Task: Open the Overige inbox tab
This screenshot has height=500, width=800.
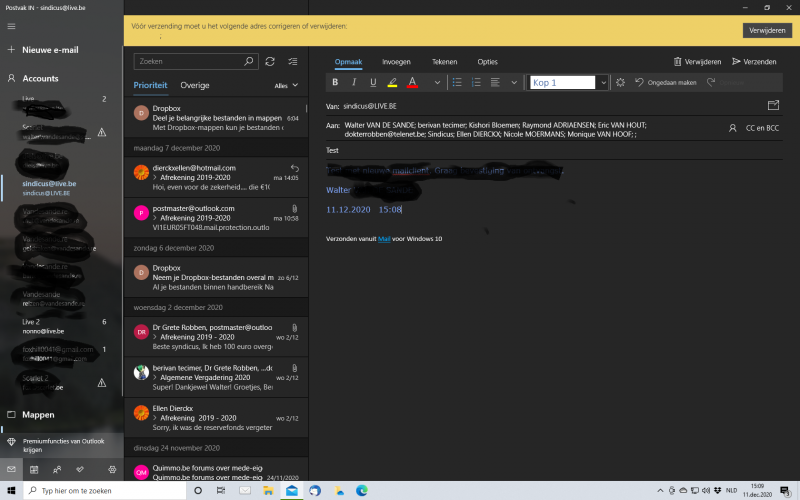Action: click(195, 86)
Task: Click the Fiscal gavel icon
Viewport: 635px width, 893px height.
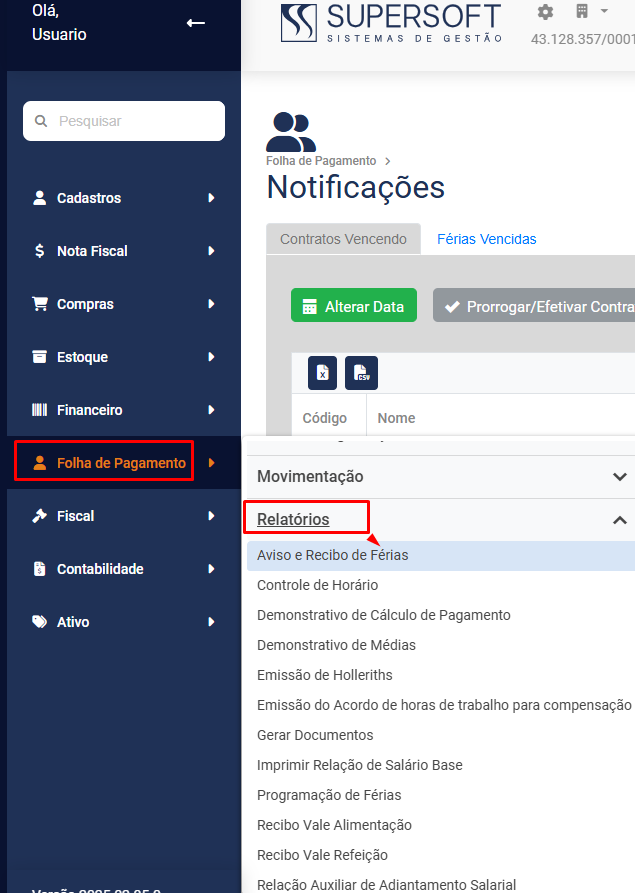Action: click(39, 515)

-=-=-=-=-

- _What to produce_: The string "Task" shows up in some lines of the listing. Copy each such line.

- _Written response_:
Task: Open the Overige inbox tab
Task: Click the Fiscal gavel icon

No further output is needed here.